[WHAT YOU SHOULD DO]: Please put everything from the line containing "The height and" down to the line containing "point(200,71)", both lines included, into a Markdown table with the columns Row and Line. Skip blank lines and leave the pictures out.

[INPUT FOR THIS TASK]:
>> start

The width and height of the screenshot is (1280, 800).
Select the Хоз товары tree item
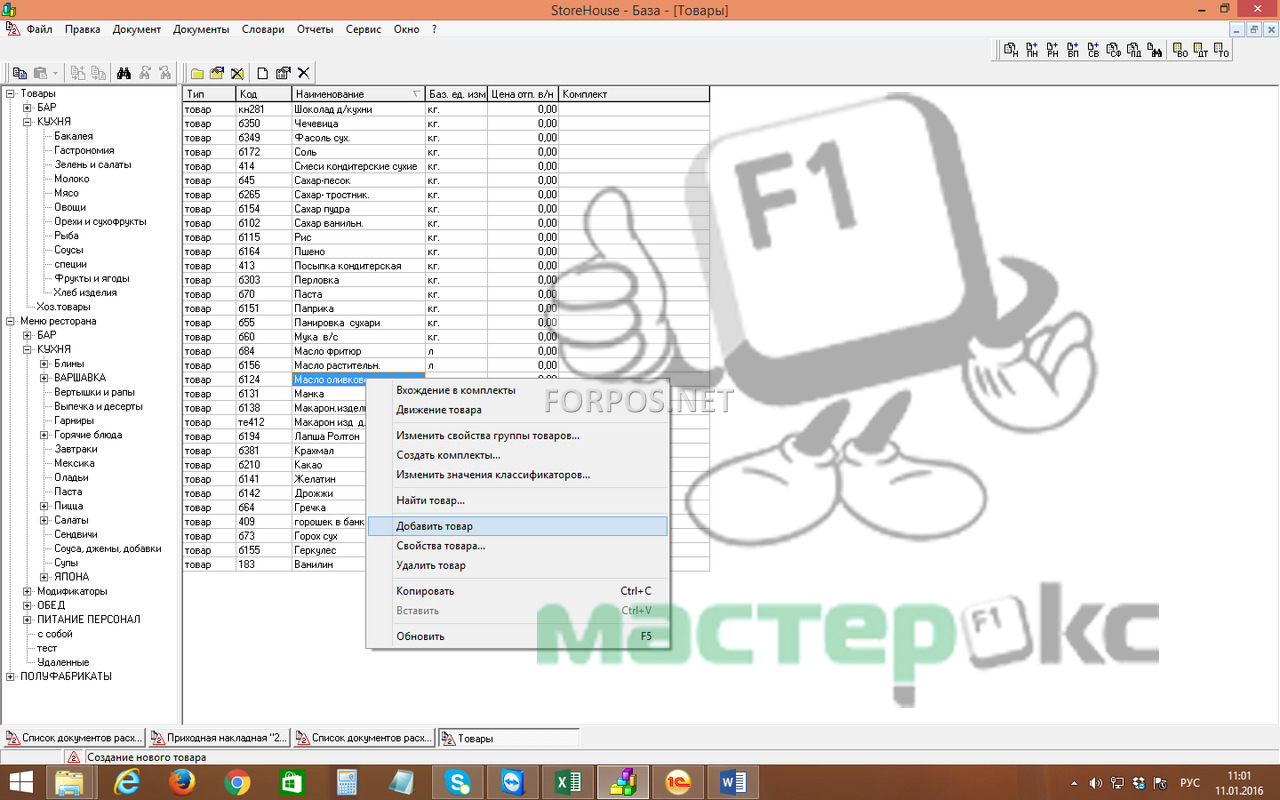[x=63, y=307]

>> end
>> start

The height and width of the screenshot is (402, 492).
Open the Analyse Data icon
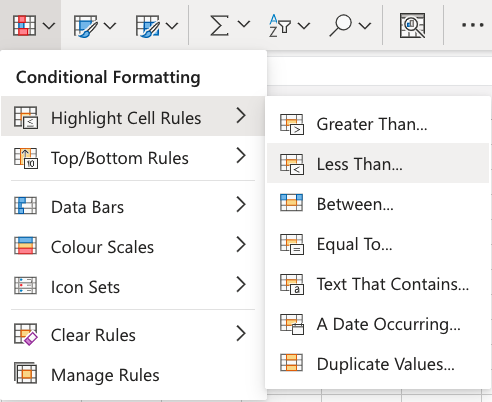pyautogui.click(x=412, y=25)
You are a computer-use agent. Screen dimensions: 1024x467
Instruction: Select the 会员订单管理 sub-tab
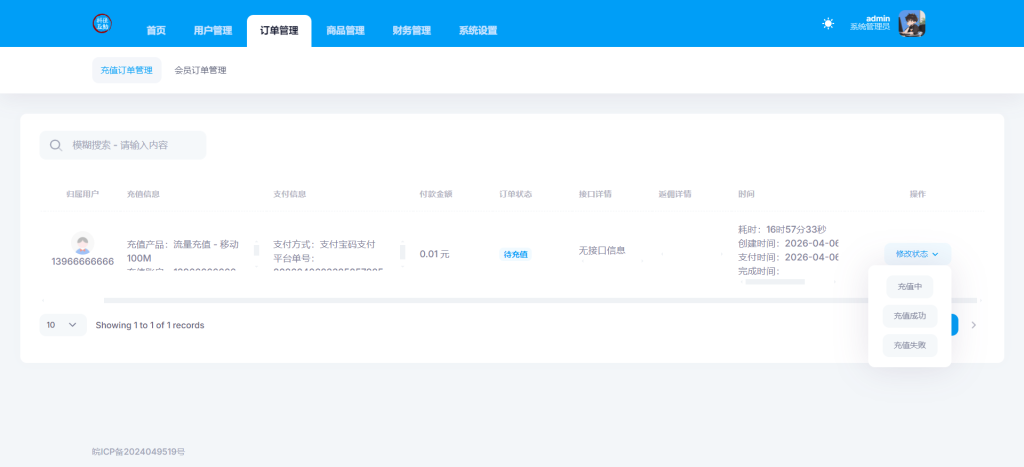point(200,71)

>> end

[THE OUTPUT]:
| Row | Line |
|---|---|
| 1 | The height and width of the screenshot is (402, 492). |
| 2 | Open the Analyse Data icon |
| 3 | pyautogui.click(x=412, y=25) |
| 4 | You are a computer-use agent. Screen dimensions: 1024x467 |
| 5 | Instruction: Select the 会员订单管理 sub-tab |
| 6 | point(200,71) |